Bentley V8 Ends Six-Decade Production Run
Bentley’s L-series V8, the foundation of which has been in production since 1959, is discontinued to give way to newer propulsion formats.
Bentley announced in early June it is discontinuing the 61-year run of its L-Series 6.75-L V8, an engine architecture the company said has been “in production for more than 60 years, and with the same configuration and bore spacing as the very first version from 1959.” The final engine will power a commemorative version of its flagship, the Mulsanne 6.75 Edition by Mulliner. The Mulsanne model is closing its production run concurrently with the L-Series V8.
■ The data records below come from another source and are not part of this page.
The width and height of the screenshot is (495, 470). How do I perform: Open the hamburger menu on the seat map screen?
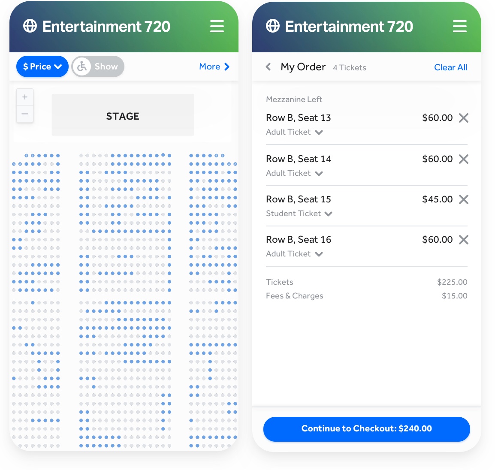point(217,26)
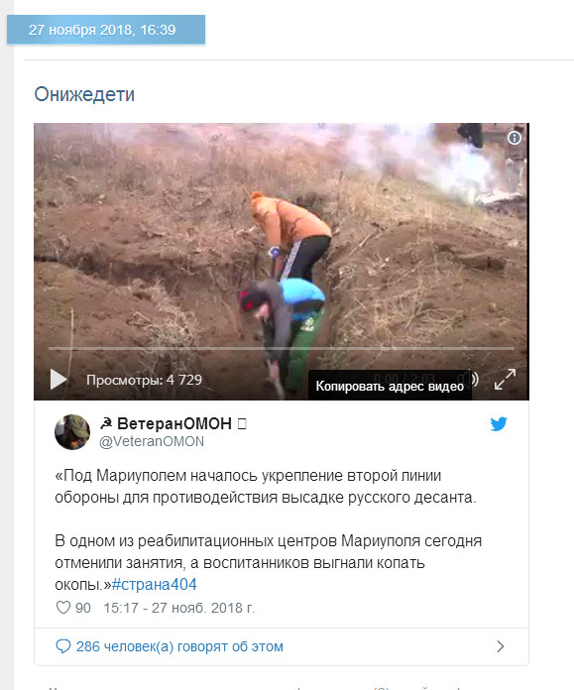Click the 27 ноября 2018 date badge
Image resolution: width=574 pixels, height=690 pixels.
click(106, 30)
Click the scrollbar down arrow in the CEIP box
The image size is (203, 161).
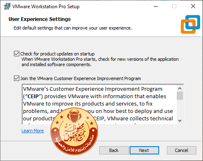(180, 121)
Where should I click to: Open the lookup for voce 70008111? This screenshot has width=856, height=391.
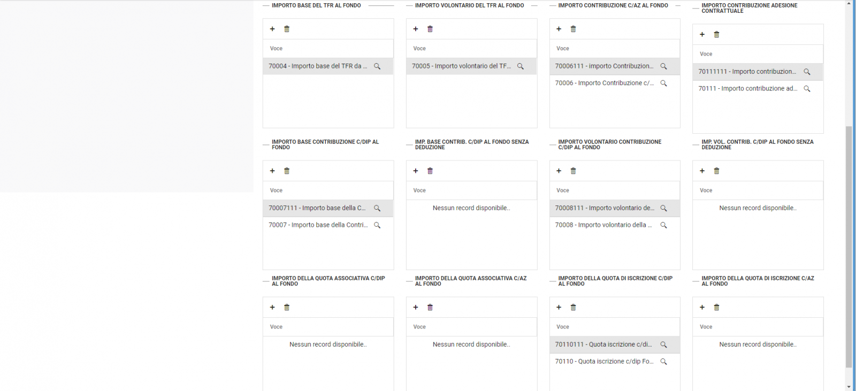[664, 208]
Bentley said some 36,000 copies of the L-Series were produced since the engine’s debut in 1959. The last example was hand-built by a team of seven at the company’s assembly plant in Crewe, U.K. “Our venerable 6¾-litre V8 has powered the flagship Bentley for more than six decades, and so has earned its retirement. I am extremely proud of the generations of skilled craftspeople that have meticulously assembled every one of these engines by hand over the years,” said Peter Bosch, Bentley member of the board for manufacturing.
For Bentley, a new generation of propulsion is being prepped and the longstanding Mulsanne also makes way for the future. “The Mulsanne’s role as Bentley flagship will be taken by the new Flying Spur, powered by Bentley’s 6.0-litre twin turbo W12 engine with 626 bhp,” a Bentley spokesperson told SAE International.
“Looking further ahead,” he added, “the retirement of the 6¾-litre is a small step on our journey to electrification, with all Bentley models to be available with a hybrid option by 2023 and a full electric Bentley by 2025.” Bosch said the company can “look forward to the future of Bentley, powered by our exceptional W12, sporting 4.0-litre V8 and of course our efficient V6 Hybrid – the start of our journey to electrification.”
Longest-running engine?
Although engine configuration and unchanged bore spacing underlie Bentley’s claim to the longest-running production engine, some might say engineering semantics would argue for the General Motors small-block V8, introduced in 1955, for which the company has over decades taken pains to retain the engine’s original 4.4-inch (111.8) bore spacing. Regardless of which original design fundamentals are given credence, Bentley admits that, just like GM’s small-block V8s, virtually no single part of the L-Series is related to any used for the original.
The L-Series replaced an inline 6-cylinder for Bentley, and in its first iteration in the 1959 Bentley S2 generated “around” 180 hp. The intent was to double in the I-6’s power output, add no extra weight – it ended up 30 lb (13.6 kg) lighter – and require no additional underhood space, which led Jack Phillips the company’s senior engine designer, to the vee configuration.
The original displacement was 6.2-L, expanding to the now-iconic 6.75-L in 1971 via a stroke increase from 3.6 inches (91 mm) to 3.9 inches (99 mm). In its final twin-turbocharged configuration for the 30-vehicle run of Mulsanne 6.75 Edition by Mulliner models, the 6.75-L V8 generates 530 hp and 811 lb-ft (1100 Nm). The company said the engine laid claim for a time as the highest-torque automotive production engine in the world.